Activity: Report only the number of lines that contain the string "Viewport" in the records below.

Data for review:
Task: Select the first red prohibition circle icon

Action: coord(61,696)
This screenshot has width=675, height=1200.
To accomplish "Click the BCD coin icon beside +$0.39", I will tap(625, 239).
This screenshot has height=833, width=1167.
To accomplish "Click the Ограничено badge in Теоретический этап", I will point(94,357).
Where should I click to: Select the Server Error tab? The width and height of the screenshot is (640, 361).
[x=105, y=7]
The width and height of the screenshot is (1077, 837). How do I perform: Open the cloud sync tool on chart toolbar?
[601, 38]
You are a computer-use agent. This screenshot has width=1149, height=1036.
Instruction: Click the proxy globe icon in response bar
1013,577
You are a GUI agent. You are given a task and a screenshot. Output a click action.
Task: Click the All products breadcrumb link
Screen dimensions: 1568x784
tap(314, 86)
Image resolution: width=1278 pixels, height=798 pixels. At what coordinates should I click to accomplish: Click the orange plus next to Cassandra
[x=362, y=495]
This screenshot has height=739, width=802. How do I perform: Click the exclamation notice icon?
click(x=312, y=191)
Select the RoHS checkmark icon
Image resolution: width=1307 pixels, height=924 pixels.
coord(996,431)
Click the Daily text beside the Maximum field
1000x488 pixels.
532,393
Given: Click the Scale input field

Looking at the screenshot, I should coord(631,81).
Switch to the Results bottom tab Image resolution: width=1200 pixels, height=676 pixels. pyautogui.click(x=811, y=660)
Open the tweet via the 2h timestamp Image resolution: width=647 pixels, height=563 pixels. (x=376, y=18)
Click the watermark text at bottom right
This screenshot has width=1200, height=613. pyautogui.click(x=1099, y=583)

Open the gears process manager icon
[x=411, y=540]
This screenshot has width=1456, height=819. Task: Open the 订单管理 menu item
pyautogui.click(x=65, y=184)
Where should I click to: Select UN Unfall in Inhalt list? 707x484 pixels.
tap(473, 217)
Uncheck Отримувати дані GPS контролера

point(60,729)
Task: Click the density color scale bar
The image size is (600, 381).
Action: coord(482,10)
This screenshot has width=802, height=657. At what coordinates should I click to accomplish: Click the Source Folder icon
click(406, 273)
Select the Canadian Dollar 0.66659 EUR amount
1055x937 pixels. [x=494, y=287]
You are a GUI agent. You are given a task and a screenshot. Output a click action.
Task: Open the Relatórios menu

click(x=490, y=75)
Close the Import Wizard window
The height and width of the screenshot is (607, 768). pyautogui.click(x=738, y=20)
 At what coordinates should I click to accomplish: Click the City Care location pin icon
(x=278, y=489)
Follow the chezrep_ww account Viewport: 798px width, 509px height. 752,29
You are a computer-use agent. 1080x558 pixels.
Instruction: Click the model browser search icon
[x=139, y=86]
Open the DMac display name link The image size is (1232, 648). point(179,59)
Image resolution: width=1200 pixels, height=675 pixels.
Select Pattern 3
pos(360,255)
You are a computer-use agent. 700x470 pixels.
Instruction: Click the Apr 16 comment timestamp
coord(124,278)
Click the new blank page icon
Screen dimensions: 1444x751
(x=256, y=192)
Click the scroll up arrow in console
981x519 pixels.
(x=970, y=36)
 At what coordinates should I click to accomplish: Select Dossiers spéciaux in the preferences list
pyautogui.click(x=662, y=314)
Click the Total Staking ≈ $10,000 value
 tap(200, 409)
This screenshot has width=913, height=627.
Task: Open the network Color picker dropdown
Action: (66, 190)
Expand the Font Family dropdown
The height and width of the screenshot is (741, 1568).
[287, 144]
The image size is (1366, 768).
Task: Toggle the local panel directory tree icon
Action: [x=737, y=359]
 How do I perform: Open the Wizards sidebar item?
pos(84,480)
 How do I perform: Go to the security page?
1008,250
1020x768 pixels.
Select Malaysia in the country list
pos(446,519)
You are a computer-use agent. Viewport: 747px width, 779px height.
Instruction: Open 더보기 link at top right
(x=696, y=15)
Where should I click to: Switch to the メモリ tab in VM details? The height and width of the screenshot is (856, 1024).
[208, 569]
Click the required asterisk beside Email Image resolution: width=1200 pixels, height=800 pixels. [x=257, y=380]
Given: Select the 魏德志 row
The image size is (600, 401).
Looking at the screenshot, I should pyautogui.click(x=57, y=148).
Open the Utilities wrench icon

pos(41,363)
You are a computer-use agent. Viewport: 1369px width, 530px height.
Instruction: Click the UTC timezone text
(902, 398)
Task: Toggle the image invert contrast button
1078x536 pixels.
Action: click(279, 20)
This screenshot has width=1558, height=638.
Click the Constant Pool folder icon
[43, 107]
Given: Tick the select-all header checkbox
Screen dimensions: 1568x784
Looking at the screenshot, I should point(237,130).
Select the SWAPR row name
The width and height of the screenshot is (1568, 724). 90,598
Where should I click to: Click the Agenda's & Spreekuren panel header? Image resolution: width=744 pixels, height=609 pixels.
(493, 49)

Exercise response: 3